The painting takes centre stage in Under the Goldie Fish in the Modern Galleries of the Crawford Art Gallery, Emmet Place Cork (crawfordartgallery.ie) until August 19th. The title is from Cork-born writer Cónal Creedon's cult 1990s radio programme, chronicling the lives of a cast of fantasy characters under the golden fish weather vane on St Anne's Church. The exhibition offers a topographical, artists' eyes' view of Cork's evolving urban fabric from the 18th century onwards. Works from the Crawford's collection by Nathanial Grogan, Eileen Healy, Harry Moore and Robert Lowe Stopford also feature.
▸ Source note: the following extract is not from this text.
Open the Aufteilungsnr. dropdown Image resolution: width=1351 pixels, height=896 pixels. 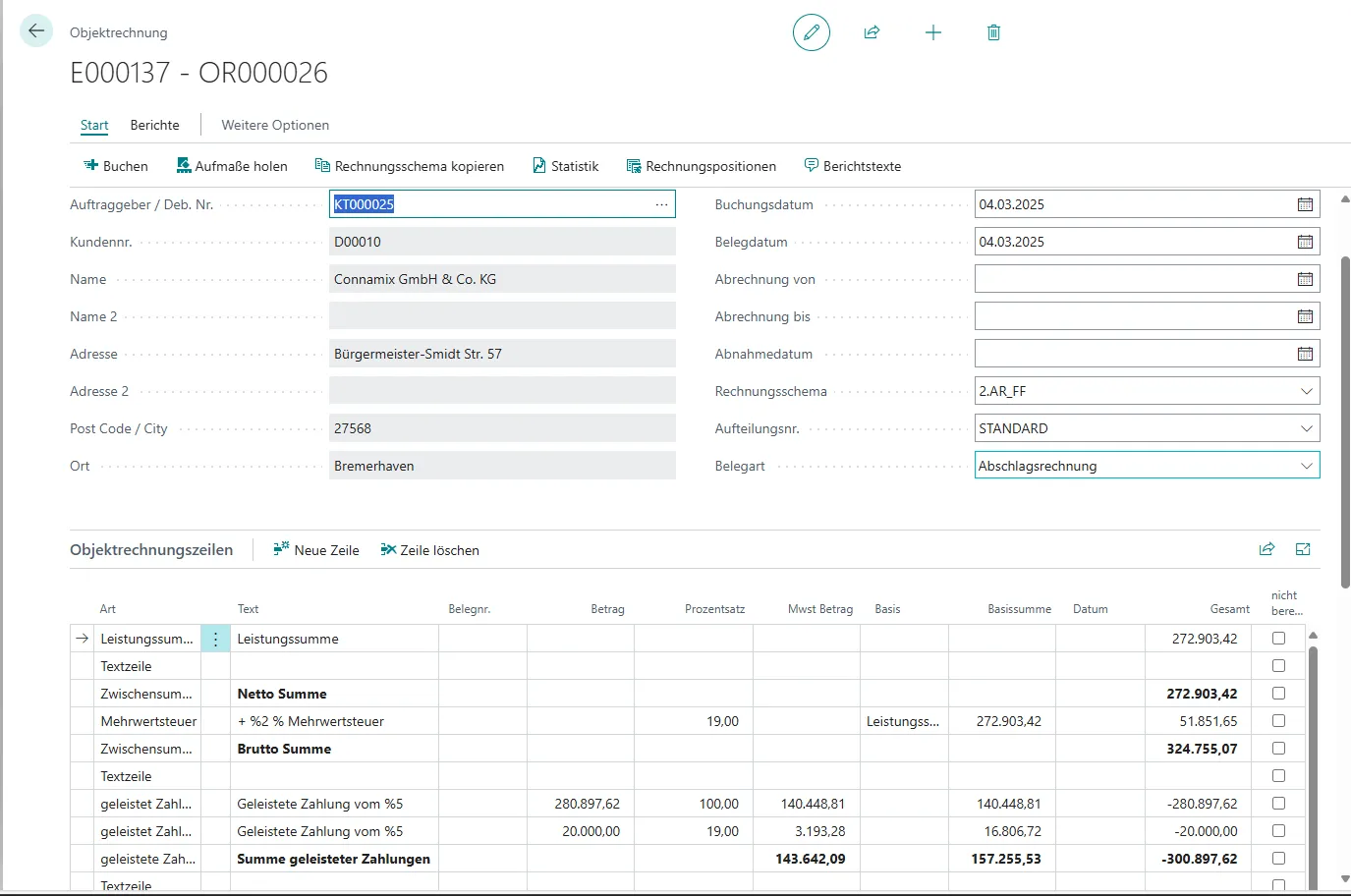pyautogui.click(x=1306, y=428)
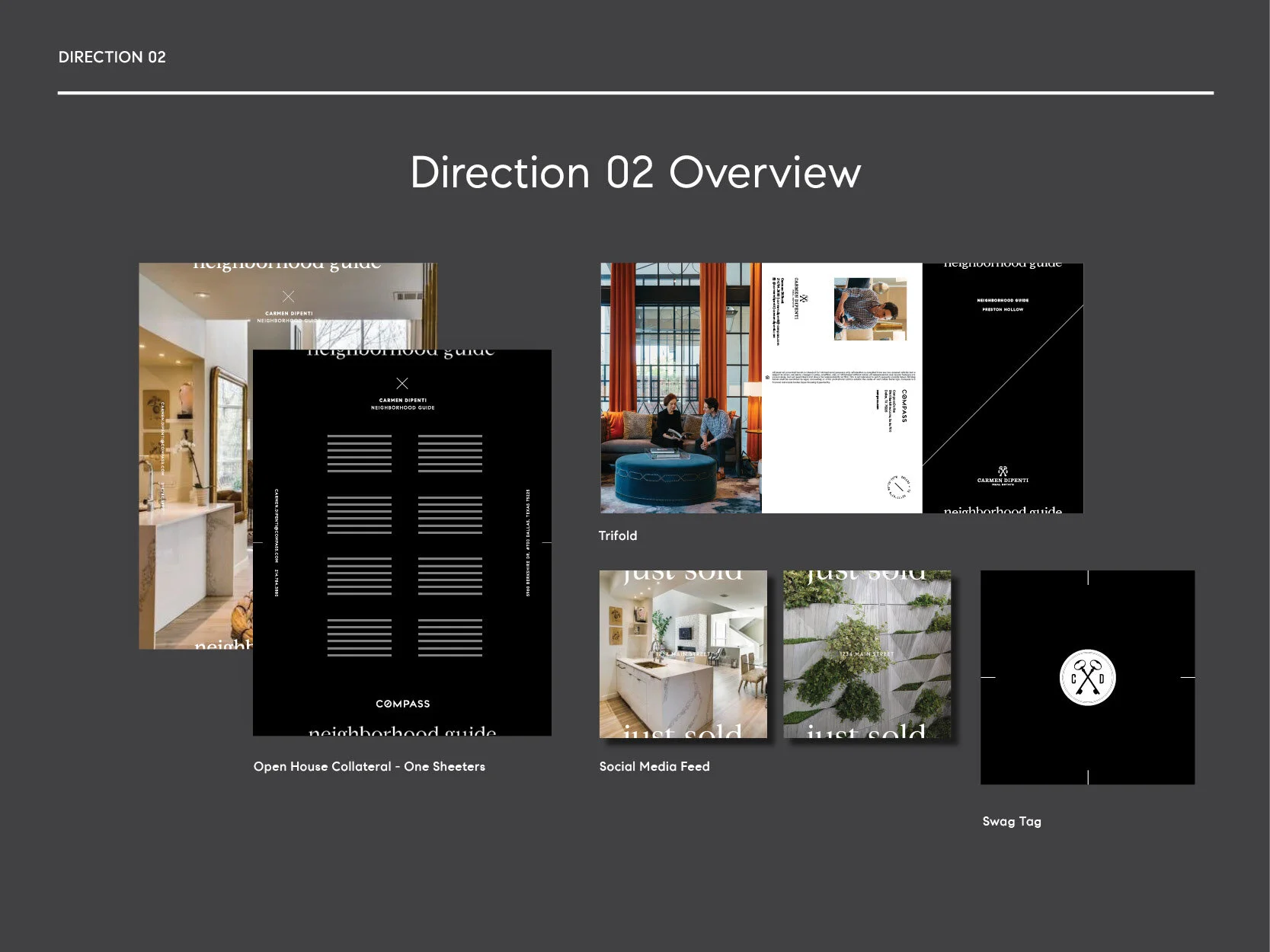Image resolution: width=1270 pixels, height=952 pixels.
Task: Click the Social Media Feed caption
Action: click(654, 766)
Is it a typical work by the artist?
Not quite. Of great historical interest, View of Cork is a jewel in the crown of the collection of Cork Crawford Art Gallery. Previously attributed to another artist, Nathaniel Grogan, and in a private collection, it was purchased by the McCarthy family at auction in 2005 and gifted to the Crawford, when there was still some debate about who had in fact painted it. Some 12 years Butts' junior, Grogan actually studied for a time with the older artist and the confusion over authorship is understandable given the overlaps and similarities between them. Like Butts, Grogan came from a working class background, and he too struggled to survive as an artist without the benefit of affluent patrons. It's not the only time the unlucky Butts was at the centre of questions of authorship: he is also thought to have painted works previously attributed to George Barret and Thomas Roberts. Despite being adept and industrious, he struggled to make a living in Cork and, with his wife and children, moved to Dublin in 1757, where he worked as a scene-painter at the Crow Street Theatre (by no means the only artist to turn to scene-painting to make ends meet). He tried to establish himself as a painter and won the occasional commission but sold little. His erratic habits – including, reportedly, his drinking – told against him and he resorted to sign painting and hackwork, selling humorous bar-room sketches for pennies, for example. He was in dire financial straits when he died, in 1765.